Task to complete:
Rewrite the data from the line containing "Where should I click to: Open" through the line containing "Action: [x=69, y=84]", swapping "dropdown" for "menu" and leaving everything else unchanged. Return only those lines.

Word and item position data
######
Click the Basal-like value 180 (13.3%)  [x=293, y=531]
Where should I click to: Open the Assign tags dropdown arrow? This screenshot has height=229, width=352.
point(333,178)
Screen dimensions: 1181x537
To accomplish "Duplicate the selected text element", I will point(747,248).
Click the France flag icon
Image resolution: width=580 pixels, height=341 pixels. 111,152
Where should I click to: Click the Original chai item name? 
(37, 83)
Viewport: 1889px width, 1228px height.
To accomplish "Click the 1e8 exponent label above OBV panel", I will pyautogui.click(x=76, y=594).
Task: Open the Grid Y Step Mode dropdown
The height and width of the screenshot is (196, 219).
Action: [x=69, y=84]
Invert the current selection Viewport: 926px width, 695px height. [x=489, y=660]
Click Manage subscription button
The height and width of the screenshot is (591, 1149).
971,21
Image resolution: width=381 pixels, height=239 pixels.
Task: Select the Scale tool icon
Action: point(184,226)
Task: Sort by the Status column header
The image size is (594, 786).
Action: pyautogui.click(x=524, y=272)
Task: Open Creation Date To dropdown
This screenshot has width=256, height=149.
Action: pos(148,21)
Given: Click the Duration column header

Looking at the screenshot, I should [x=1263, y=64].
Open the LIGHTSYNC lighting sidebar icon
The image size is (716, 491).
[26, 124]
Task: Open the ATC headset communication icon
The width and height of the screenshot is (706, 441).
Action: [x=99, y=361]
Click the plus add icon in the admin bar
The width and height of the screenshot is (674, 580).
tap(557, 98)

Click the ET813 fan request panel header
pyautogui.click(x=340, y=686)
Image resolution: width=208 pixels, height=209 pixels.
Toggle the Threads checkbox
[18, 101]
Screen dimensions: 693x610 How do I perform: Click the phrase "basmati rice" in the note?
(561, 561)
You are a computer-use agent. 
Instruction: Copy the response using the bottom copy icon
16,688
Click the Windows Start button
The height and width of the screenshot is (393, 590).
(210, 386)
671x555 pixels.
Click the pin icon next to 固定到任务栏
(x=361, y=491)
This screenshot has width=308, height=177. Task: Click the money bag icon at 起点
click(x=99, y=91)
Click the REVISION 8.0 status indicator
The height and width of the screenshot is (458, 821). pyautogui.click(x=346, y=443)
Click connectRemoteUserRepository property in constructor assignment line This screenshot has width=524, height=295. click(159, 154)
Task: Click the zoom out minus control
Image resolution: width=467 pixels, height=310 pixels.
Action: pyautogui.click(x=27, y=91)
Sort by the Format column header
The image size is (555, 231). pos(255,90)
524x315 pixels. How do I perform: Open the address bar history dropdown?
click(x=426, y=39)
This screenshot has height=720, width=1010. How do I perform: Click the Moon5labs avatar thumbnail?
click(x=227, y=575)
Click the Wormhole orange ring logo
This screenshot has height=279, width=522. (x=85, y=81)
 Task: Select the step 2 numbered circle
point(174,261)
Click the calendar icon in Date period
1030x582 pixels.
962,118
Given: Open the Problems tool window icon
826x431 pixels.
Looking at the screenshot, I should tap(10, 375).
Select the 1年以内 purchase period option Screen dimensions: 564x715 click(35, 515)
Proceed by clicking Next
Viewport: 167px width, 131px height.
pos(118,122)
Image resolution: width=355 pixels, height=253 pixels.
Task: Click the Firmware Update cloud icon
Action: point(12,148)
######
Output for this exercise:
Where should I click to: Open the Assign tags menu arrow? This screenshot has height=229, width=352.
point(333,178)
Screen dimensions: 1181x537
To accomplish "Duplicate the selected text element", I will point(747,248).
Click the France flag icon
Image resolution: width=580 pixels, height=341 pixels. 111,152
Where should I click to: Click the Original chai item name? 
(37, 83)
Viewport: 1889px width, 1228px height.
To accomplish "Click the 1e8 exponent label above OBV panel", I will pyautogui.click(x=76, y=594).
Task: Open the Grid Y Step Mode menu
The height and width of the screenshot is (196, 219).
Action: [x=69, y=84]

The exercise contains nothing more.